Apart from its suggestion about Agni, Stratfor considered the evolving relationship between India and US as a potentially deep one.
"The United States will provide India with nuclear technology, development capital, and military hardware and training; in return, India will help safeguard US interests in the Indian Ocean region.
"The partnership could also powerfully demonstrate to Pakistani President Gen Pervez Musharraf that the United States would not act to block a resurgent India from attacking Pakistan (not that such a scenario is likely) and also help take New Delhi out of Iran's orbit," it said.
"A formal alliance it is not; India does not want to be seen as being anti-Moscow or anti-Beijing, even as it develops stronger ties with the United States.
"Geopolitically, China and India have been off of each other's radar screens, as they are geographically sealed from each other by the natural wall of the Himalayas and jungle," Stratfor said.
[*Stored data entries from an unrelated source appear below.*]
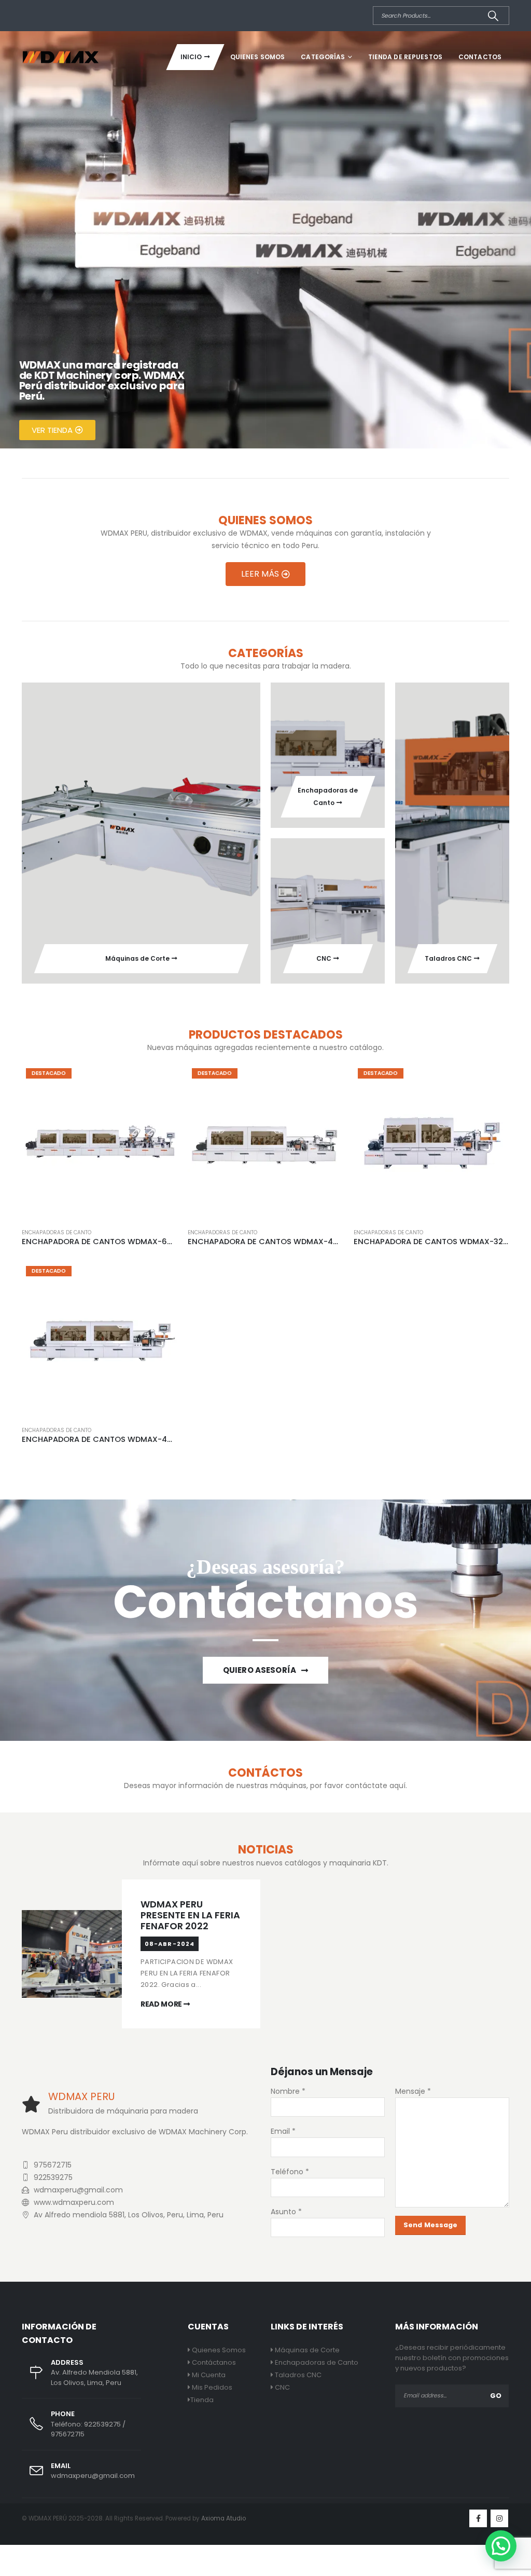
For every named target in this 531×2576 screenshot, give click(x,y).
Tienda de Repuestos (405, 56)
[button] (500, 2545)
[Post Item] (80, 1954)
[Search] (493, 15)
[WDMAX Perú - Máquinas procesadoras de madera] (61, 57)
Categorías (323, 56)
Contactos (479, 56)
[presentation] (10, 240)
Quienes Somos (257, 56)
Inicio (191, 56)
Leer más (160, 1081)
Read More (162, 2004)
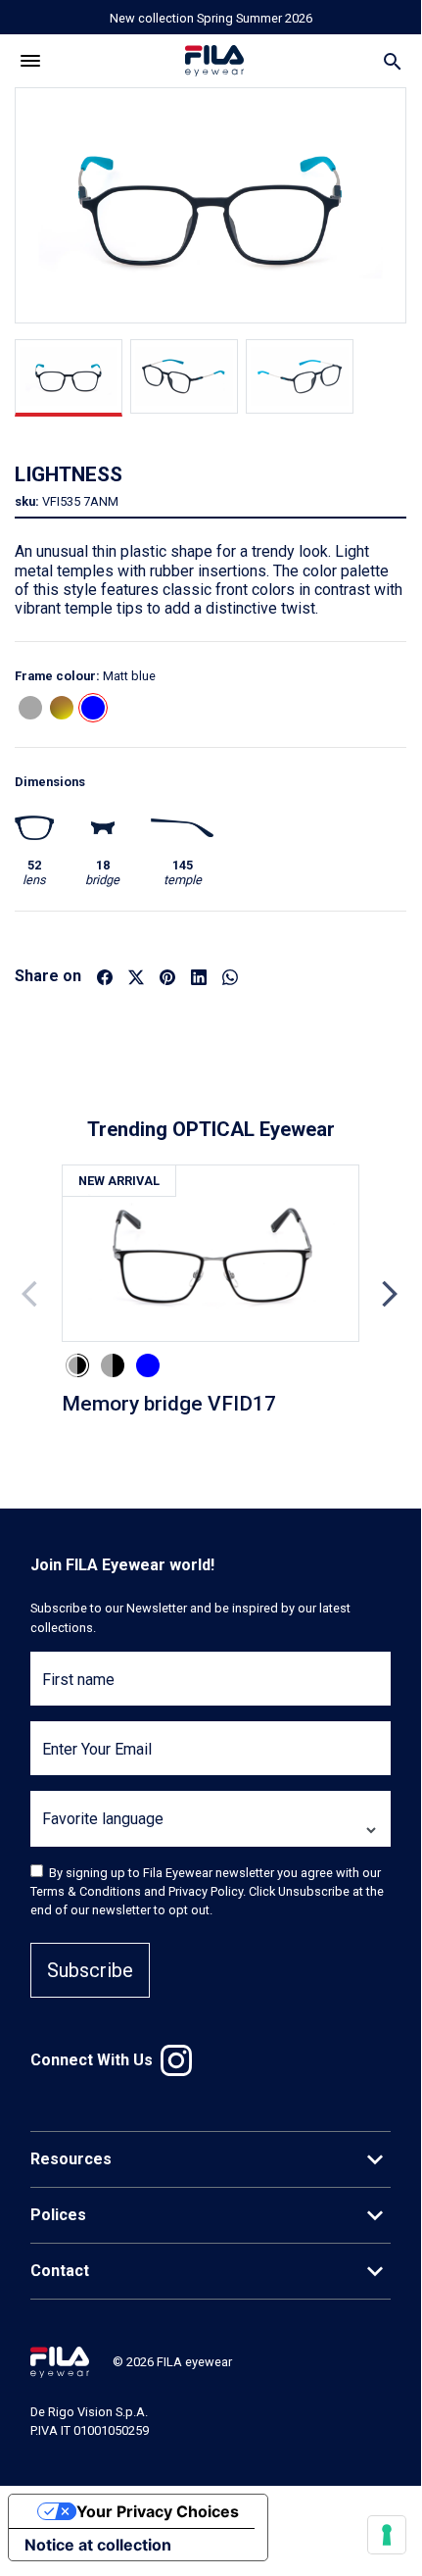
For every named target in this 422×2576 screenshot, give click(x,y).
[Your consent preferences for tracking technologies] (386, 2534)
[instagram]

India wants to continue to buy arms from Russia, such as parts for the MiG-29Ks that will be flying off the deck of the INS Vikramaditya aircraft carrier, which is to be handed over after a Russian refit in 2008.
New Delhi wants the US to continue to train the pilots of those MiGs for carrier operations. The US has also agreed in principle to sell India an Austin-class Landing Platform Dock, the USS Trenton, significantly enhancing New Delhi's maritime power-projection capabilities.
In return, Washington would like India to do exactly what it wants to anyway: shoulder responsibility and become a powerhouse in the Indian Ocean, second only to the US Navy, Stratfor said.
The United States hopes that an India more involved in the Malacca Strait and with an improved navy will make China nervous.
As Malacca is a chokepoint for Chinese trade and energy supplies, the naval frontier is essentially the only potential conflict point between New Delhi and Beijing, which otherwise are for all intents and purposes a continent away from one another.
Pace's visit merely formalised what has already been occurring: a coming together of Indian and American interests in a confederation of convenience, the US think tank said.
Washington would like New Delhi to break out of its shell and exert enough influence in the region to at least annoy China and a recalcitrant Pakistan, and "India would like to get whatever it can from its latest patron, the United States, in order to help alleviate its massive infrastructure problems, which are preventing India from becoming a major world power," Stratfor concluded.